Sant’Agostino nel De fide, spe et cantate scrive: «Non si può negare che le anime dei defunti possono essere aiutate dalla pietà dei loro cari ancora in vita, quando è offerto per loro il sacrificio del Mediatore [la S. Messa]; oppure mediante elemosine». E sant’Agostino è vissuto tra il IV e il V secolo!

Sant’Efrem di Siro (306-373) scrive nel suo Testamentum: «Nel trigesimo della mia morte ricordatevi di me, fratelli, nella preghiera. I morti infatti ricevono aiuto dalla preghiera fatta dai vivi».

COME LE FIAMME DELL’INFERNO

Veniamo all’altra precisazione “urgente”: le pene del Purgatorio non sono uno scherzo. Potrebbe innescarsi questa tentazione soprattutto tra i pigri: «Non aspiro a cose grandi, so che per me sarà difficile andare direttamente in Paradiso, mi accontento del Purgatorio». È un mirare al ribasso che si traduce però in catastrofe. Se si mira al Paradiso, c’è speranza di andare in Purgatorio, ma se si mira al Purgatorio si rischia seriamente. Come avviene per gli scolari: se si mira all’otto, c’è la speranza di arrivare alla sufficienza, ma se si mira direttamente alla sufficienza, il rischio bocciatura è tutt’altro che ipotetico.

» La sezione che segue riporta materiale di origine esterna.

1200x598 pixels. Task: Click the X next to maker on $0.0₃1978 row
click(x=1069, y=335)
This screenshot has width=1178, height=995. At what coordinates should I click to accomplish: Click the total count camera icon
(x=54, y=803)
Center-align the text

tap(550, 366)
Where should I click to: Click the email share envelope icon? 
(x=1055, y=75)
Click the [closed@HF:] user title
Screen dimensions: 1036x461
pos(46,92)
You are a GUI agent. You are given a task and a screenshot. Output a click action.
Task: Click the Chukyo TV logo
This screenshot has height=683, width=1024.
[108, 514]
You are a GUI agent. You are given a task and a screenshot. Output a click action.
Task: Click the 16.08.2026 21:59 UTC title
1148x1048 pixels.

E le pene del Purgatorio sono tutt’altro che leggere. Sono due: del danno, alle anime viene ritardata la visione di Dio; e del senso, le anime sono punite con il “fuoco” corporeo.

Dice sant’Agostino: «Colui che invecchiò nel peccato, impiegherà maggior tempo ad attraversare quel fiume di fuoco e, nella misura della sua colpa, la fiamma accrescerà il castigo». E proprio l’autore delle Confessioni, insieme ad un altro grande teologo e santo, sant’Alfonso Maria de Liguori, afferma che il fuoco che brucia i dannati all’inferno è lo stesso che purifica gli eletti nel Purgatorio: l’unica differenza è che il primo dura in eterno, mentre il secondo è temporaneo.

Però attenzione: nel Purgatorio ci sono anche delle gioie. Innanzi tutto, la certezza della salvezza eterna, che nella vita terrena neanche i buoni hanno. Poi l’impeccabilità: finché si sia in vita, non si sa se si cadrà in peccato. In Purgatorio invece v’è la certezza di poter amare per sempre il Signore, senza più offenderlo. Inoltre, i suffragi, che alleviano, abbreviano o addirittura eliminano totalmente le pene. Nonché la conversazione con gli angeli: molti Santi e teologi ammettono la relazione fra le anime del Purgatorio e gli angeli.

Infine, la visita di Maria Santissima, per confortare le anime del Purgatorio. Dunque, un “luogo” certamente di giustizia e di misericordia.